In any case, a development platform, like Java, should provide mechanisms to deal with these proxies that are both powerful and flexible. Unfortunately, until recently, the Java platform wasn't very flexible in that department. But all that changed in J2SE 5.0 as new API have been introduced to address this shortcoming, and the purpose of this paper is to provide an in-depth explanation of all these APIs and mechanisms, the old ones, which are still valid, as well as the new ones.
2) System Properties
Up until J2SE 1.4 system properties were the only way to set proxy servers within the Java networking API for any of the protocol handlers.
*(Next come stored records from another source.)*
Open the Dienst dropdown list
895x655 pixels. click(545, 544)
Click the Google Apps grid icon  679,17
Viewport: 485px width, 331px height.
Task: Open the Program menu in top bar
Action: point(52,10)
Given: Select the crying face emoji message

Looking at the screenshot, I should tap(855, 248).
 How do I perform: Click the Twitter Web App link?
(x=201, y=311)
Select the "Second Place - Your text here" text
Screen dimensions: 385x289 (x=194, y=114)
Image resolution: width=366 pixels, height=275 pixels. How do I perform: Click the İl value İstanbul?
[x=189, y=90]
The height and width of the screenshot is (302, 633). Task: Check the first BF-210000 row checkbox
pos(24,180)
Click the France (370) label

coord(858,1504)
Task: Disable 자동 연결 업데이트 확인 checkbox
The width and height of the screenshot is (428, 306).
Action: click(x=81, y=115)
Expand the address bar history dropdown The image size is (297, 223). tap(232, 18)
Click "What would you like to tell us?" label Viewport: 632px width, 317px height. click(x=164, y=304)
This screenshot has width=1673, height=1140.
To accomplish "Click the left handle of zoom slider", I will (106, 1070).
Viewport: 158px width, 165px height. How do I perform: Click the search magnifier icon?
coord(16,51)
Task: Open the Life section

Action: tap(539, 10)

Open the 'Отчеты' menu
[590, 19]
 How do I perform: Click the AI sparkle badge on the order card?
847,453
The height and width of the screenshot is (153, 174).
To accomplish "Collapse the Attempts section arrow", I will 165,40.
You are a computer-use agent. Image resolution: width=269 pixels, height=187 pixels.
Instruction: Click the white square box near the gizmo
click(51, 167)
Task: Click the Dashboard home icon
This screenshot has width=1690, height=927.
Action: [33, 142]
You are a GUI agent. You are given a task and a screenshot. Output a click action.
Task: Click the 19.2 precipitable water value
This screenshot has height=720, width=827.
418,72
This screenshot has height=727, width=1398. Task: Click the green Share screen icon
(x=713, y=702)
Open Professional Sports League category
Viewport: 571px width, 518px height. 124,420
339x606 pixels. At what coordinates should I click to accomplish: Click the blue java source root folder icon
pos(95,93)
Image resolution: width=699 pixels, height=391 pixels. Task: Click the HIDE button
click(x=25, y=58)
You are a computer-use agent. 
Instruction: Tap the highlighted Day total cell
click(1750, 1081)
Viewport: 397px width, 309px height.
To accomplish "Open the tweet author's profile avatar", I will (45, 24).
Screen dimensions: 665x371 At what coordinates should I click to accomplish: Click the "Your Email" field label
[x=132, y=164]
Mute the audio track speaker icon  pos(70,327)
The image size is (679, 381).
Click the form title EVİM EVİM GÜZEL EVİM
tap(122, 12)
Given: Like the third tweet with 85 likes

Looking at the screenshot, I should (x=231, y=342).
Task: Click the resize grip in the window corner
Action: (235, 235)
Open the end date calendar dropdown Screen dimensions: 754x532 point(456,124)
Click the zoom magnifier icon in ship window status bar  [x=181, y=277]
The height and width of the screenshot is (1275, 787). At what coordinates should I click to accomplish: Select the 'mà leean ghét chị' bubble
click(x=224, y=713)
To make matters more complicated, the names of these properties have changed from one release to another and some of them are now obsolete even if they are still supported for compatibility's sake.
The major limitation of using system properties is that they are an “all or nothing” switch. Meaning that once a proxy has been set for a particular protocol, it will affect all connections for that protocol. It's a VM wide behavior.
There are 2 main ways to set system properties:
- As a command line option when invoking the VM
- Using the
System.setProperty(String, String)
method, assuming, of course that you have permission to do so.
Now, let's take a look, protocol by protocol, at the properties you can use to set proxies. All proxies are defined by a host name and a port number. The later is optional as, if it is not specified, a standard default port will be used.
2.1) HTTP
There are 3 properties you can set to specify the proxy that will be used by the http protocol handler:
-
http.proxyHost
: the host name of the proxy server -
http.proxyPort
: the port number, the default value being 80. -
http.nonProxyHosts
: a list of hosts that should be reached directly, bypassing the proxy. This is a list of patterns separated by '|'. The patterns may start or end with a '*' for wildcards. Any host matching one of these patterns will be reached through a direct connection instead of through a proxy.
Let's look at a few examples assuming we're trying to execute the main method of the GetURL class:
$ java -Dhttp.proxyHost=webcache.mydomain.com GetURL
All http connections will go through the proxy server at webcache.mydomain.com
listening on port 80 (we didn't specify any port, so the default one is used).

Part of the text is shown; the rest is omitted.